Photo from goisrael.com
Arad is a half hour drive from Masada where we saw their sound and light show which has its moments of glory:
- The sound and light show by Masada
And it is an hour and a half drive from Mitzpe Ramon, the large crater in the middle of the Negev desert where we went to watch the Perseid Meteor Shower of 2015, the greatest annual meteor shower. The Negev is arguably the best place to watch this celestial show in Israel.
As we approached the turn off to Mitzpe Ramon, Waze began to tell us that our trip was delayed because of traffic – clearly we and half of the country had decided to grace the desert that night to see the heavenly sights. We were redirected to a second entrance towards the crater and parked an unknown distance from the viewing areas. One middle aged couple seemed to be walking in the opposite direction of everyone else and so we asked them why. The man said, “We were told there are better stars over there.”
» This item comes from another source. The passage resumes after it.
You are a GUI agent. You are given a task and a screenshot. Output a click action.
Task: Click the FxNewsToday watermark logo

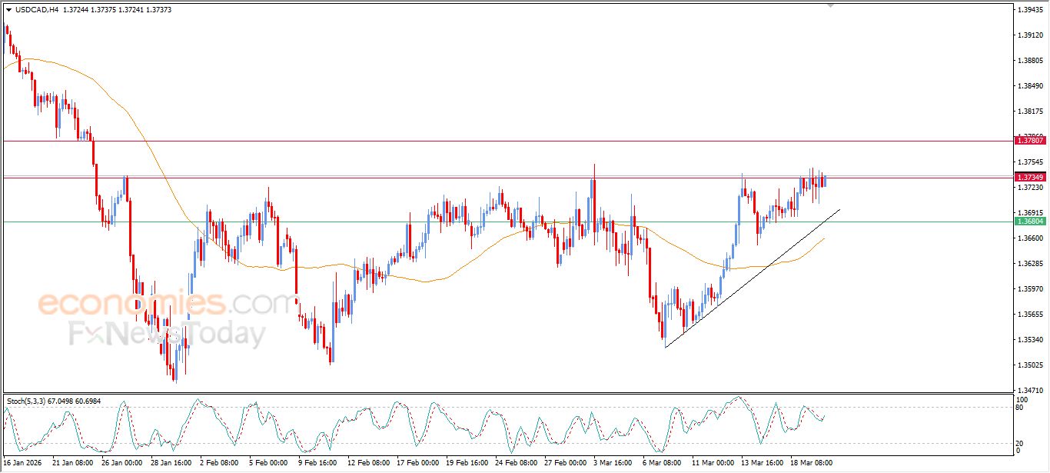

The entire experience was nothing less than surreal. We walked carrying our mats, water, food and blankets along the streets which had been darkened for the occasion. There was also no moon which made it that much darker and we walked with a couple of flashlights which we were careful not to shine on any of the hundreds of people we passed by who had set up “camp” on the sidewalks. We ended up perching ourselves on a flat, stony hilltop along with dozens of others. We put down our mats, removed some – though not all – of the unwanted stones from beneath them, and lay down to enjoy the show.
As we gazed upwards, around us we could hear people laughing and chatting in the dark. Some had brought guitars and were singing Israeli and American classics which we sometimes sang along with. And any time a meteor flashed across the sky, there was an outcry amongst our fellow sky gazers. Lying there under the pitch black sky, watching the thousands of stars, talking and laughing for hours, huddling close to stay warm in the freezing, dewy night air of the desert (brrr), dozing off and then waking up to the beautiful black and shiny sky, was simply spectacular.
Of course I don’t have any decent pictures because it is one of the photo ops which need to be recorded in our brains alone but here’s one anyway:
- I’m the funny looking one on the far left.
Photo by Miriam Schwab
The drive back to Arad was one of the most challenging I’ve done, with the fatigue of 3 am, unfamiliar, winding dark roads and a repeatedly fogged up windshield. But the Negev is a magical part of Israel and with its quaint towns and expansive breathtaking natural phenomena, it’s all part of our amazing Negev adventure which I’ll never forget.